We woke up before the alarm went off, rolling over to look at the green numbers on the digital alarm clock: 6:55AM. In “real life”, this would be oversleeping by more than an hour, but this was the day that we started a three month hiatus from real life.
Five minutes later, when her phone alarm went off, my mom climbed out of the bed next to us and ambled over to the window, where she pulled back the heavy hotel room curtain, letting the bright sunlight pour into the room. We were at the Whistler Inn in Jasper, Alberta. It had taken us nearly two weeks to get here from Arlington, Massachusetts, but, finally, our trip was about to begin. We were about to embark on the Great Divide Mountain Bike Route!
Only two days earlier, Adventure Cycling Association had released updated maps for this route, which included a northern origin in Jasper, about 300 miles north of where the previous starting point had been, in Banff. Chris had checked their website almost daily after they pushed back the release from May and had even sent a few emails pestering them about the release. Fortunately, the turnout of the maps was delayed no further, and we had purchased and downloaded the GPX files the previous night, converted them to FIT files, and loaded them onto our Garmin Edge Touring.
Although the day was marked by a glaring overture of happiness and excitement, there were undertones of sadness. My parents had accompanied us for much of the journey to start the journey, and today, Father’s Day, no less, was the day we bid them adieu. Though parting is such sweet sorrow, we plan to meet them in northern Montana in only a few weeks.

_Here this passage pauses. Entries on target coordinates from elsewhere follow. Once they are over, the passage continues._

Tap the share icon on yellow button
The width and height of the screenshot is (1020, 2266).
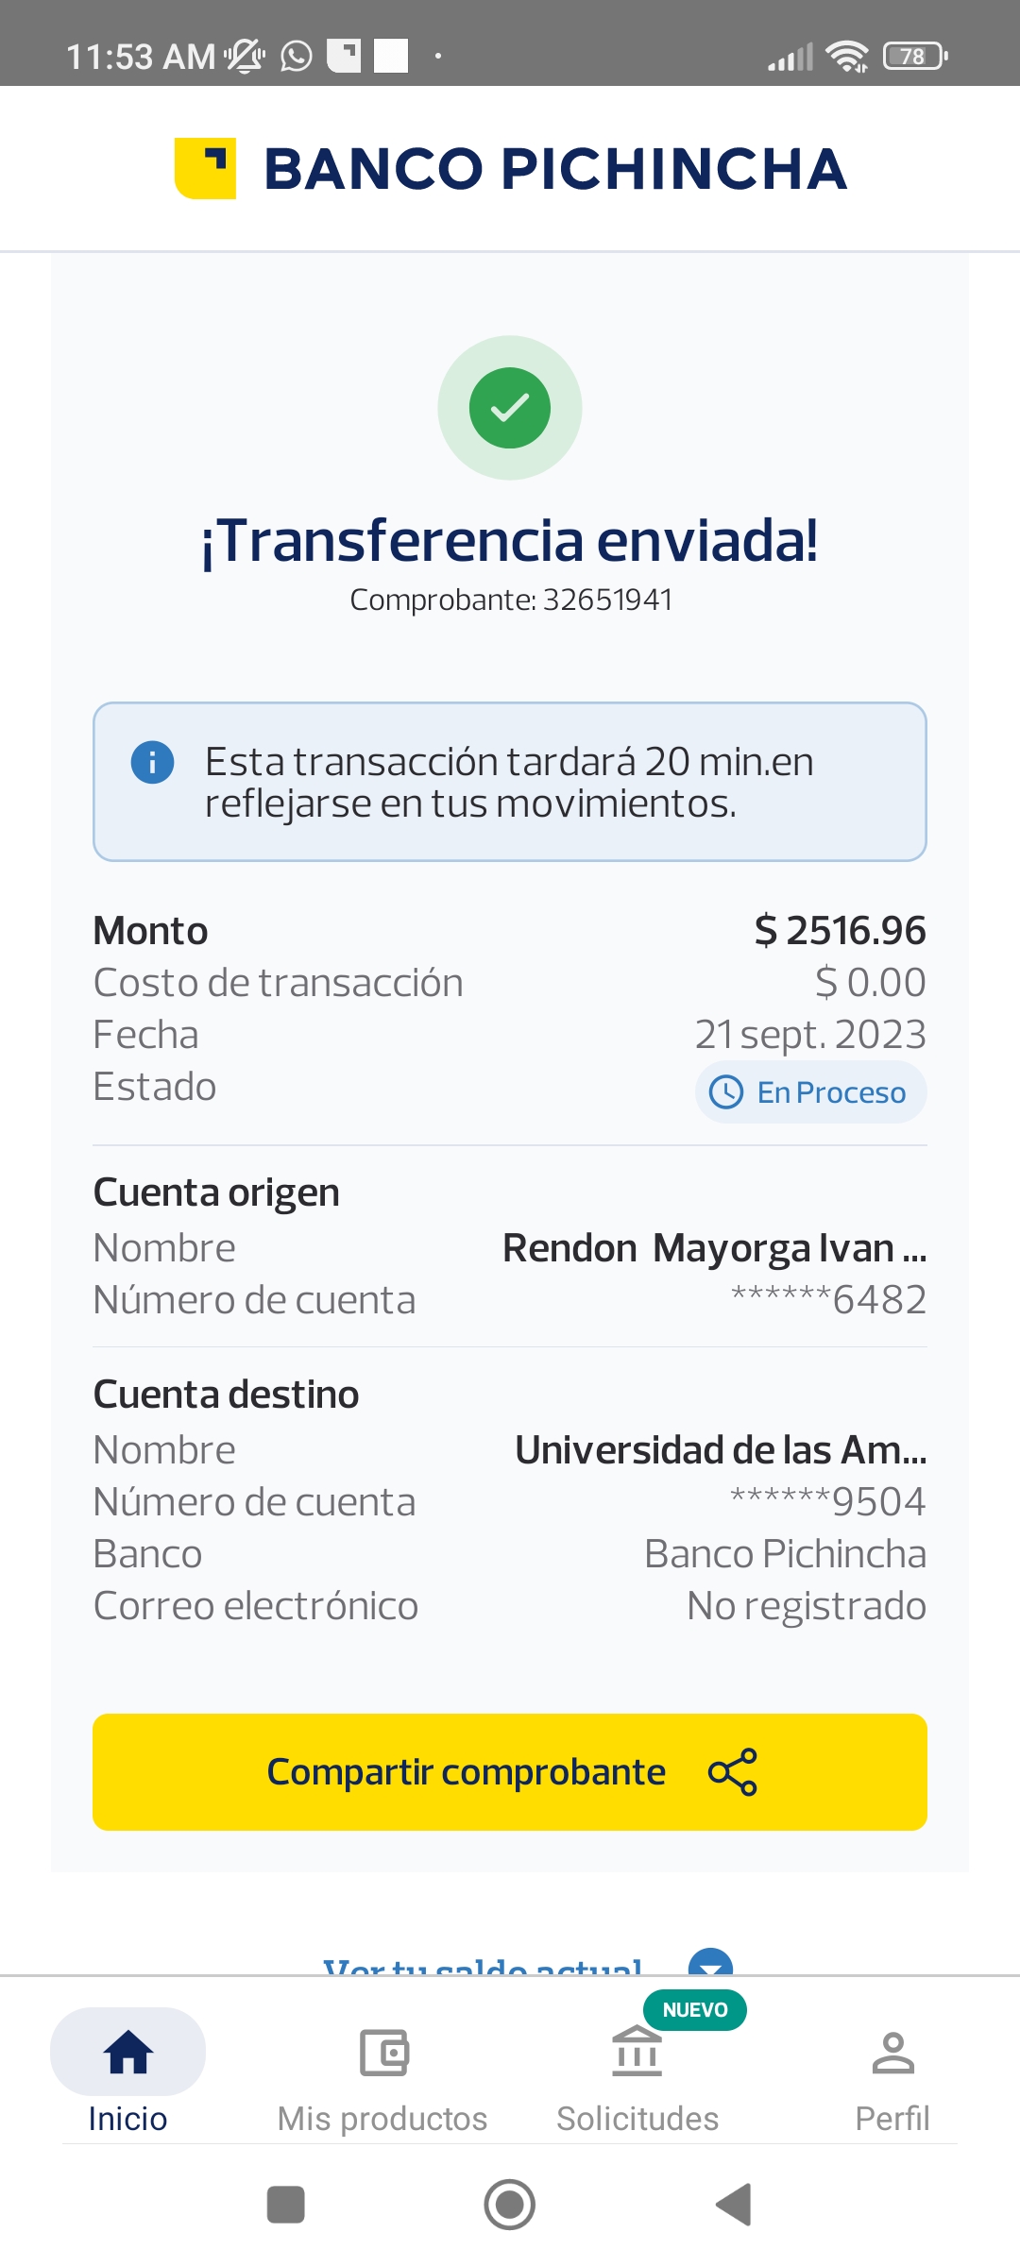coord(733,1772)
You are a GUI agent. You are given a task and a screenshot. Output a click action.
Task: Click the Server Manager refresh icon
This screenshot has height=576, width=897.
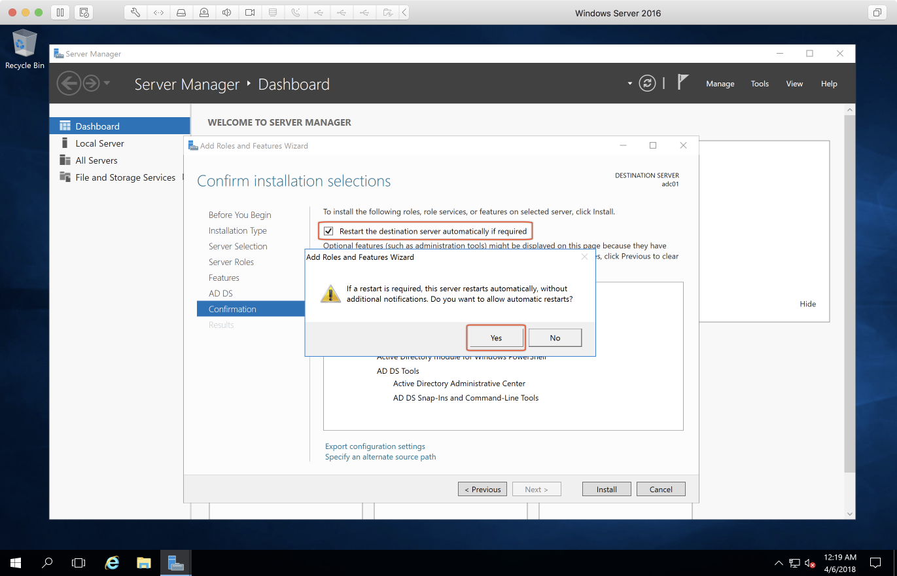(x=647, y=83)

After breakfast at Tim Hortons and after taking a few pictures at the start, we started off down the road, with my dad’s big white Toyota Tundra following us slowly, honking, with arms waving out the windows, until we turned east, and they continued south towards Bozeman.
Though we were almost immediately detoured by an elk calving area, the day did not disappoint. We enjoyed cerulean skies with views of majestic mountains and greenish-blue water.
The route took us north, which seemed counter intuitive, but we knew from the GPS track that we would turn south after we reached Hinton.
Before long, the route led us to some singletrack, called The Overlander Trail. Here, we ran into a few other cyclists as well as some hikers with mountain climbing ropes, headed to scale some nearby rock face. We talked to many of them; two of the cyclists, David and Sebastian, are from Edmonton. If my phone ever comes back to life (it died completely after a few days and all revival attempts have failed ), I’ll add a picture of them here!
We also stopped at what first appeared to be a lake, but which we soon realized was just an incredibly wide section of the Athabasca River. With sandy beaches beckoning, we pulled off and waded into the icy water. 500 meters in, the water was still only up to our calves!
We also were lucky to see a family of mountain sheep bounding off of a cliff towards the road, and, later, a large elk grazing by the road, unperturbed by the passersby stopping to snap pictures of his huge rack.
After exiting the park, we reached a brewery on the outskirts of Hinton. After each getting a flight, we realized that there was a campground next door, Jasper Gates Campground, so we decided to stay and were given a tent site in the back corner. It was great to have a hot shower at the end of an absolutely lovely first day!